Callum: Pretty equal I reckon. We are nerdy about different things but we are both very into production and recording in general.
Your tracks have so much energy, how do you get hyped up in studio to make that energy happen? Or does it just happen by itself?
Ewan: So we use samples a lot, especially when we’re writing, so I think sometimes we base it on the energy from that, then that gets us excited. A big thing is not getting in the routine of sitting in front of your laptop and then being like ‘this is my relaxing time’, I feel like it’s more like when you find something that makes you think ‘ahh yeah that’s cool’ you just go for it. I feel like when people are too lazy or not inspired enough to get out a new bit of gear because it’s fine to do it on an old bit, that’s a really bad sign.

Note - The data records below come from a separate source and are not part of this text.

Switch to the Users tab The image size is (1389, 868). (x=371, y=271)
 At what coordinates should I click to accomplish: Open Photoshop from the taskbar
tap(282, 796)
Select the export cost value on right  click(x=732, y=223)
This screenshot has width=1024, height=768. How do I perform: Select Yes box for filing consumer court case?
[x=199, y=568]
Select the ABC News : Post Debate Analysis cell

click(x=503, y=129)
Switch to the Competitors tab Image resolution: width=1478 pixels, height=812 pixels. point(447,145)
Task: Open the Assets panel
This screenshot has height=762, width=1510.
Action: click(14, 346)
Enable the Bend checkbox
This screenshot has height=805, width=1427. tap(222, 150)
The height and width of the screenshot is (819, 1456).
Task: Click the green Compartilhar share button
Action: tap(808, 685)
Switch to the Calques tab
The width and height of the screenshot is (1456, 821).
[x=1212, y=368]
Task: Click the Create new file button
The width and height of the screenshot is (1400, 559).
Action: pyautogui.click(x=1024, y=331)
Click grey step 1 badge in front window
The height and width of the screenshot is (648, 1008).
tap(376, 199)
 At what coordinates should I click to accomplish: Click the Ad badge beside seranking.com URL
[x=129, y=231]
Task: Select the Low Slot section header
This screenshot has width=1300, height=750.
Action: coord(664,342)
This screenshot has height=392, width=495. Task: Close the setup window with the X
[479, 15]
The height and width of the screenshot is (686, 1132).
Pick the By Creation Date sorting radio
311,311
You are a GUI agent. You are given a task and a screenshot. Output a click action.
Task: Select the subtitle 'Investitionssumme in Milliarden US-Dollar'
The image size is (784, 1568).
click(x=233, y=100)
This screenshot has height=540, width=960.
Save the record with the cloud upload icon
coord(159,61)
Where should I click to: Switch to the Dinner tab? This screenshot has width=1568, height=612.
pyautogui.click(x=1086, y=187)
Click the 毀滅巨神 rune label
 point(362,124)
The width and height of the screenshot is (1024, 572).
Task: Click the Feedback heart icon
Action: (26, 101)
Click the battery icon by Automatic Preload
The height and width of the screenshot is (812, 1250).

If you’re really passionate about what you’re doing, you should be up and moving.
Callum: I think a lot of the energy in the recordings comes from the way that we use room sounds as well as electronic sounds. So if we were going to record a synth we wouldn’t just put the output of the synth and put it into the interface, we would amp it up or at least process it in a way that it feels like it’s a real thing. I think we do that with pretty much everything we record so that it sounds like its real and recorded in a real place so it has energy when its going in. Which is a kind of nerdy way to answer that question rather than ‘We just drink loads of Lucozade!’.
Ewan: Real instruments is a big thing for us: for some reason people think we are more electronic than we are. We use samples a lot but it’s all about how it’s played for us. We spend a long time making sure it’s played with the right amount of aggression – its more important to us that thing that someone just played sounds cool rather than correct. There’s a lot of different takes then we pick the coolest to loop.
What was the inspiration behind wanting ‘Mixtape 1’ to flow as one piece of music?
Callum: You know what I was watching a lot of Boiler Room sets, and DJ sets and stuff. It sounds really lame actually now I’m talking about it, but you used to be able to buy Ministry of Sound compilation CD’s and at the end they would have a compilation of everything, one into another without any gaps or anything. So we were like ‘What if we just made the whole mixtape like it was the bonus disc on one of those CD’s?’. So originally we wanted to put it out like on 15-minute thing but then obviously you know the modern world sort of looked at us went ‘Are you insane?’.
To be honest, all our favourite albums the sequencing is a big deal – like the way the tracks roll into each other. Even if they don’t segway into each other, just the fact that song works nicely going directly into that song. There’s something about that and I think that in great albums and great pieces of work sequencing is important. Another nerdy answer I know but I think it’s really cool when people pay attention. You know there’s a lot of time and passion gone into making it.
Ewan: Also that reoccurring theme thing has always been a big part of our influences. My main thing where I got into music was Hip Hop stuff – there’s always little skits and stuff, and Missy Elliott does loads of things like that where she has a reoccurring theme throughout the album, especially the first one. But then even Marvin Gaye’s ‘Let’s get it on’ has the refrain coming back in – just feel like it spans across most things we like.
Okay finally, would you rather have nipples on your fingers or fingers on your nipples?
Callum: Nipples on your fingers. Is it really bad to think that after you’ve had a packet of crisps…
After finding out a little bit too much about Callum’s nipple habits and being interrogated about if I’d rather lick Jabba the Hutt or have him lick me, I left the guys to go prepare for what was about to be, in my opinion, an absolute stellar performance.